**WHAT YOU NEED TO DO:** Word for word, restate every entry shown below.

EXERCISE DATA: Begin

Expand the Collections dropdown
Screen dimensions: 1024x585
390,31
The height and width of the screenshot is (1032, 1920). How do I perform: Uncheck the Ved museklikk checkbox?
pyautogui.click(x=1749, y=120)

EXERCISE DATA: End

**TASK SOLUTION:**
Expand the Collections dropdown
Screen dimensions: 1024x585
390,31
The height and width of the screenshot is (1032, 1920). How do I perform: Uncheck the Ved museklikk checkbox?
pyautogui.click(x=1749, y=120)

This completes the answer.